Wales is a town in Sanpete County, Utah, United States. The population was 219 at the 2000 census. The town is governed by a mayor and several council members. As of December 2008, Wales had no stores, gas stations nor stop lights. It does have a park, fire station, library and cemetery.

Description
The small mining town of Wales was named for the country of the immigrants that were sent there by Brigham Young in 1854 to mine the "rock that burns". A Native American named Tabison, a prominent Ute, had shown Young, then president of The Church of Jesus Christ of Latter-day Saints, a small sample. Young recognized it as coal and asked if any of his group knew how to mine the coal. Some Welsh immigrants including John Evans Rees and his cousin John Price, having experience with coal mining in the U.K., volunteered and were sent to the west side hills to set up mines.

The community's original name was Coal Bed, but was changed to Wales in 1857. There once was a railroad depot and it was an important and busy mining center. The mines and train were abandoned when more productive mines were discovered in Scofield. Many of the present residents are descendants of the original miners.

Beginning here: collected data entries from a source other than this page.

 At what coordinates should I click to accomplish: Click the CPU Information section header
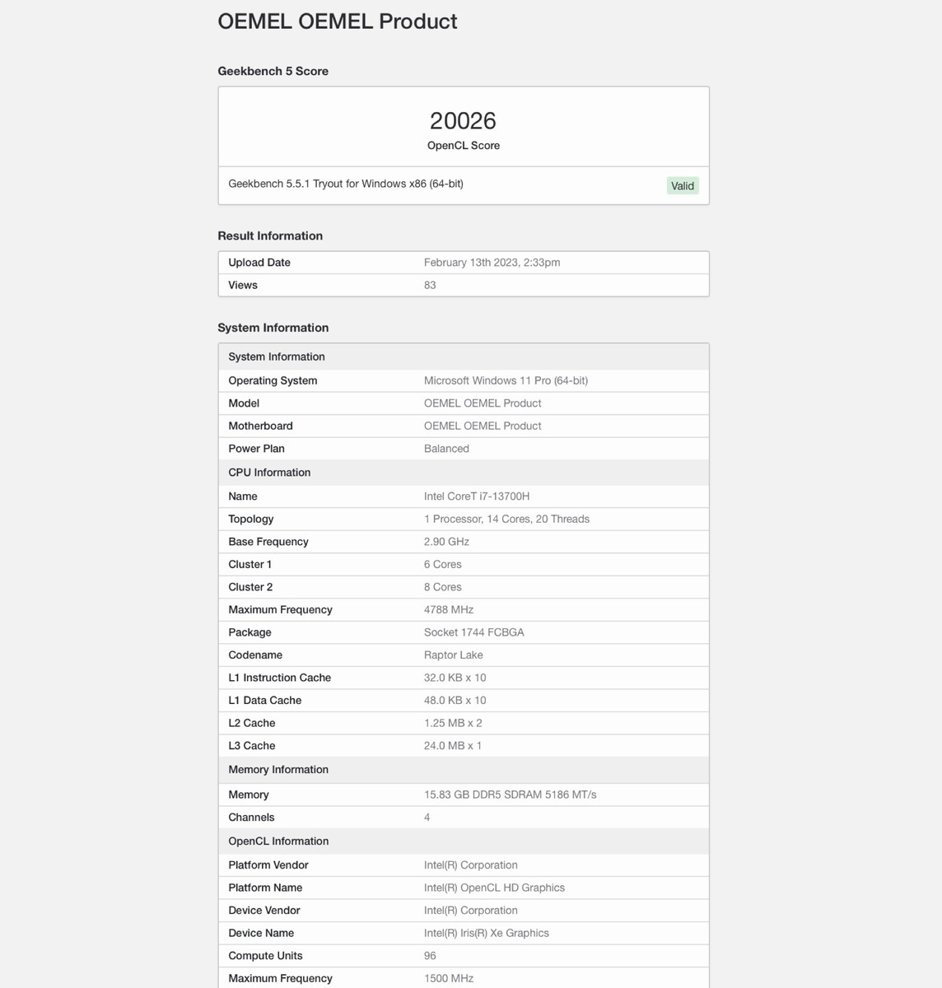coord(269,473)
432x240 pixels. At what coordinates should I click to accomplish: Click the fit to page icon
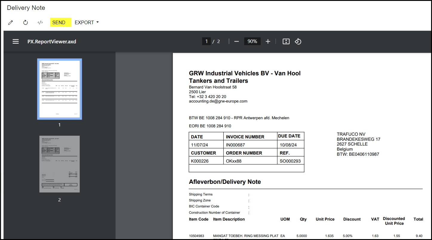(x=286, y=42)
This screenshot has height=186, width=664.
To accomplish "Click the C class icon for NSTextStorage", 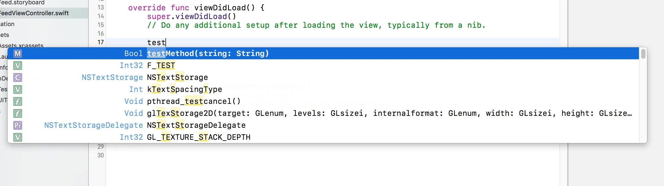I will (x=18, y=78).
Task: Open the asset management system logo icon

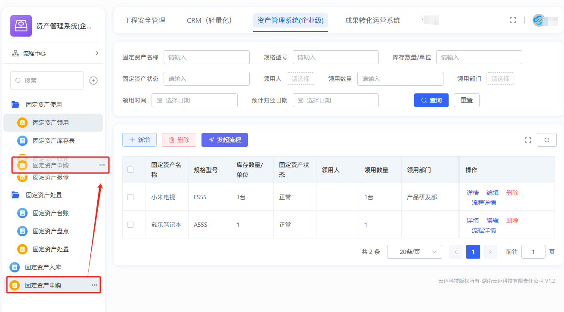Action: (21, 26)
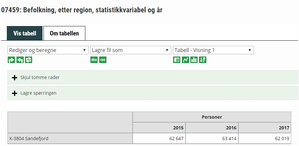This screenshot has width=299, height=146.
Task: Open the 'Tabell - Visning 1' dropdown
Action: tap(213, 50)
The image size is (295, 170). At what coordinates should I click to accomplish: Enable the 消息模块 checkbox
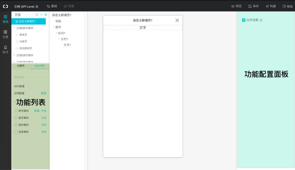tap(16, 132)
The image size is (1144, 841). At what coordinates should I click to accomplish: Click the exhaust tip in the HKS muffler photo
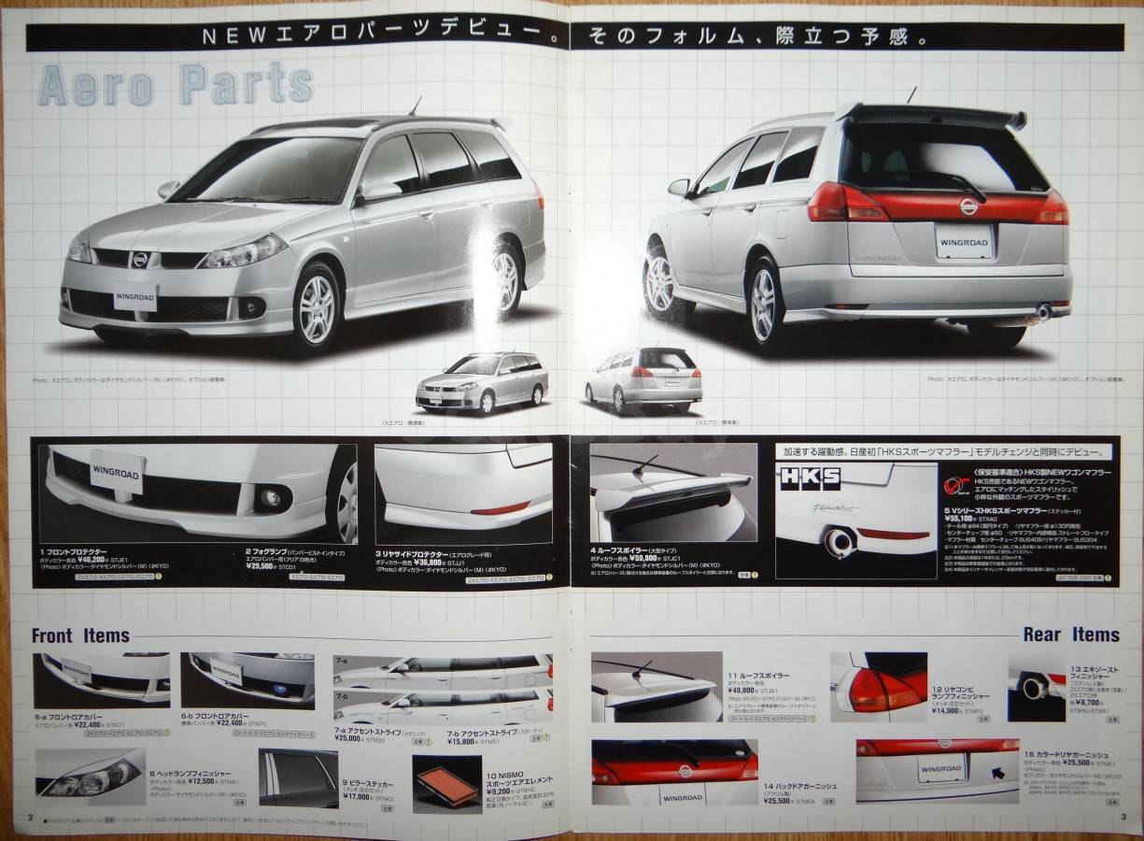click(838, 541)
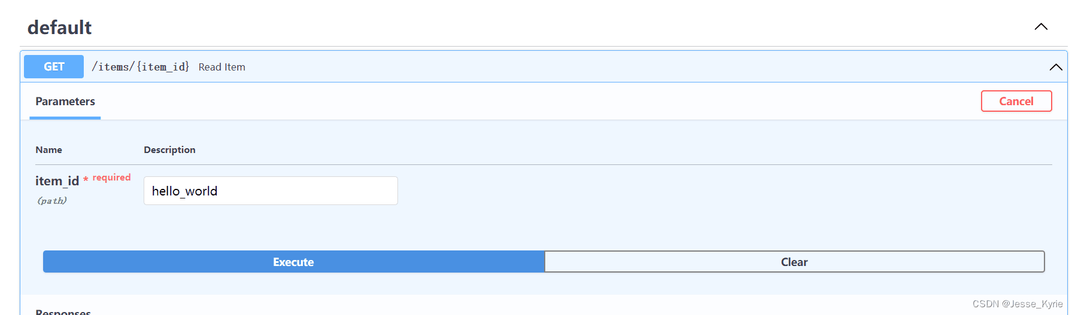The image size is (1072, 315).
Task: Click the red required marker text
Action: pos(111,178)
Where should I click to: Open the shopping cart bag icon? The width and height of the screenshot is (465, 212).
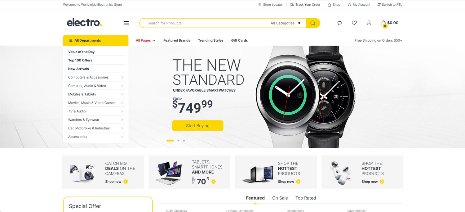pyautogui.click(x=384, y=23)
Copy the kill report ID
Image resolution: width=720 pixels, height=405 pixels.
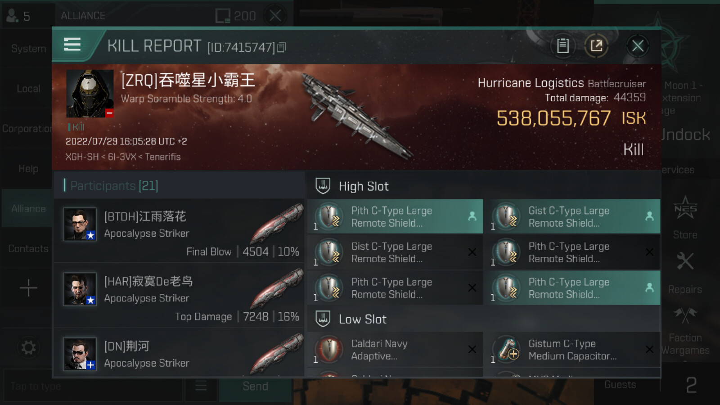[x=281, y=47]
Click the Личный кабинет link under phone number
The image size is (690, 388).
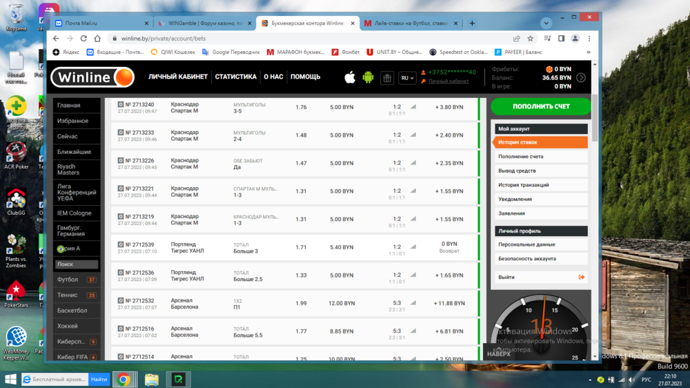tap(448, 81)
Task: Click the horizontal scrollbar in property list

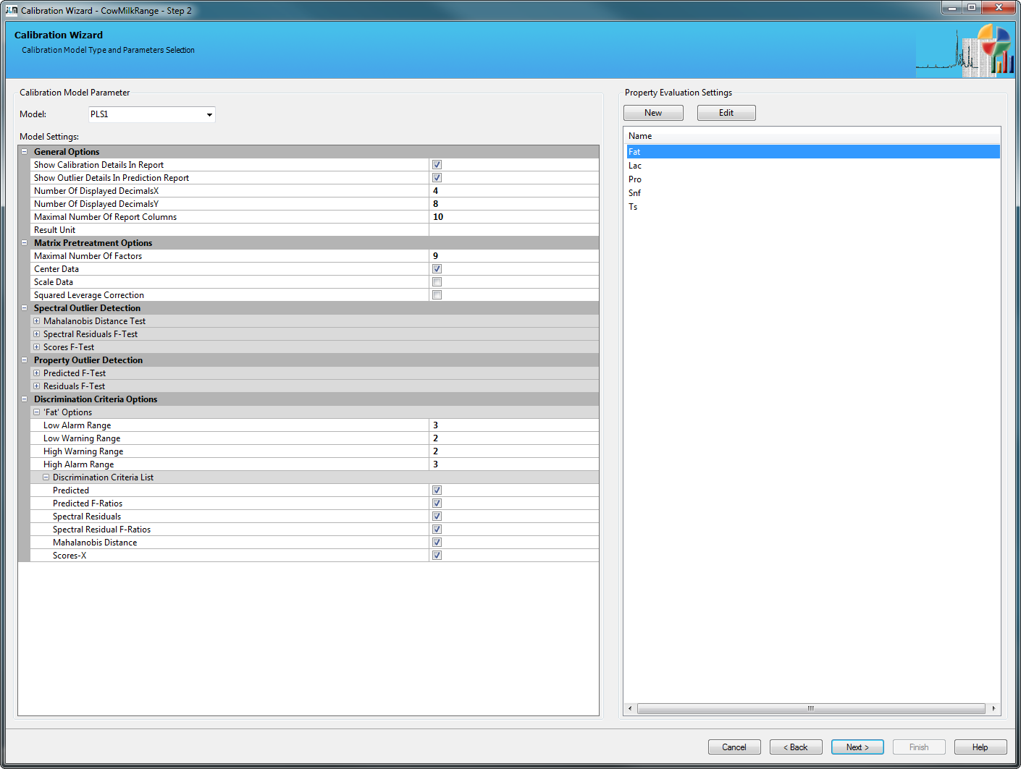Action: (x=810, y=709)
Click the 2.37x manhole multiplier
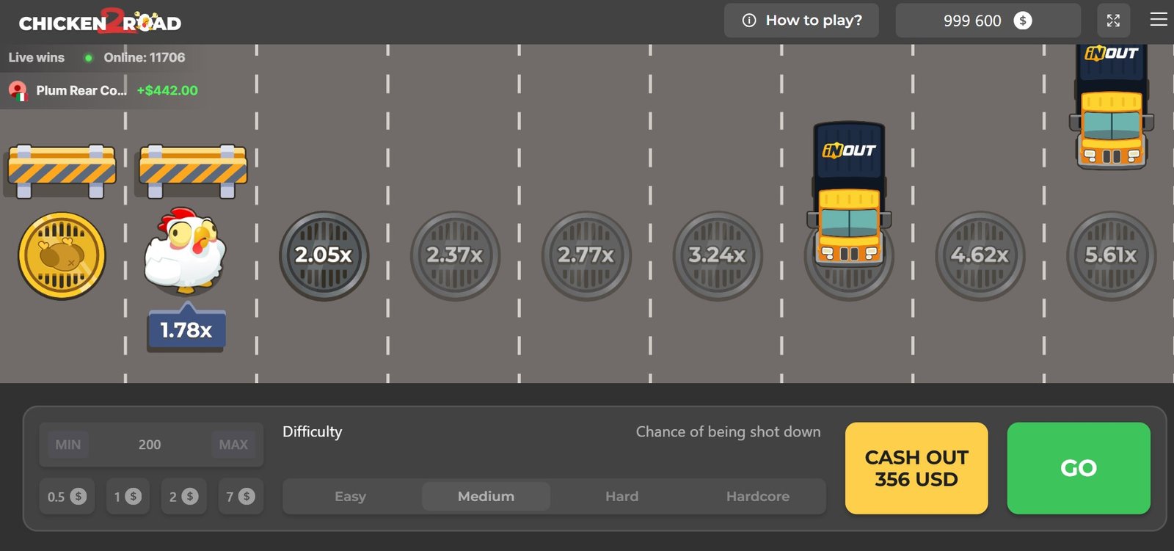The height and width of the screenshot is (551, 1174). [455, 255]
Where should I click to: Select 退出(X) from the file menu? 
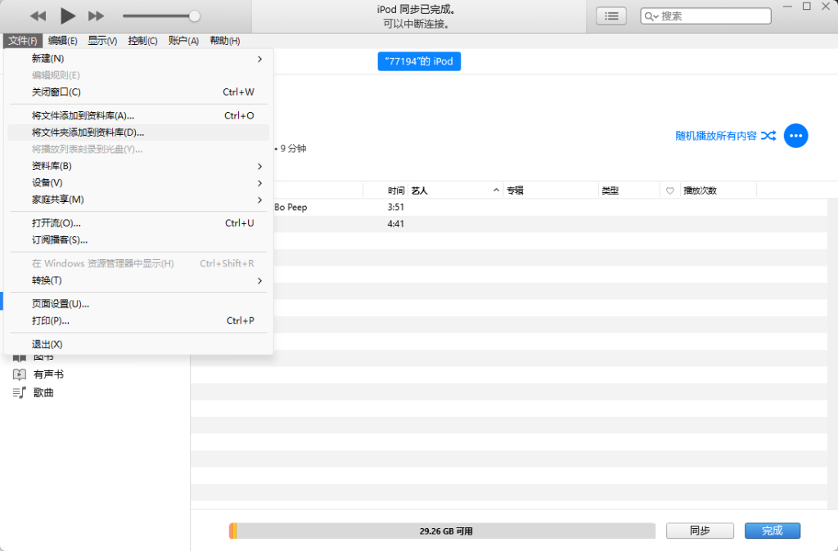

Wales lies on the west side of the Sanpete Valley, at the foot of the San Pitch Mountains.

Geography
According to the United States Census Bureau, the town has a total area of 0.3 square mile (0.8 km2), all land.

Demographics

As of the census of 2000, there were 219 people, 64 households, and 54 families residing in the town. The population density was 731.4 people per square mile (281.9/km2). There were 84 housing units at an average density of 280.5 per square mile (108.1/km2). The racial makeup of the town was 97.26% White, 0.46% Pacific Islander, 1.83% from other races, and 0.46% from two or more races. Hispanic or Latino of any race were 7.31% of the population.

There were 64 households, out of which 43.8% had children under the age of 18 living with them, 78.1% were married couples living together, 6.3% had a female householder with no husband present, and 14.1% were non-families. 12.5% of all households were made up of individuals, and 6.3% had someone living alone who was 65 years of age or older. The average household size was 3.42 and the average family size was 3.73.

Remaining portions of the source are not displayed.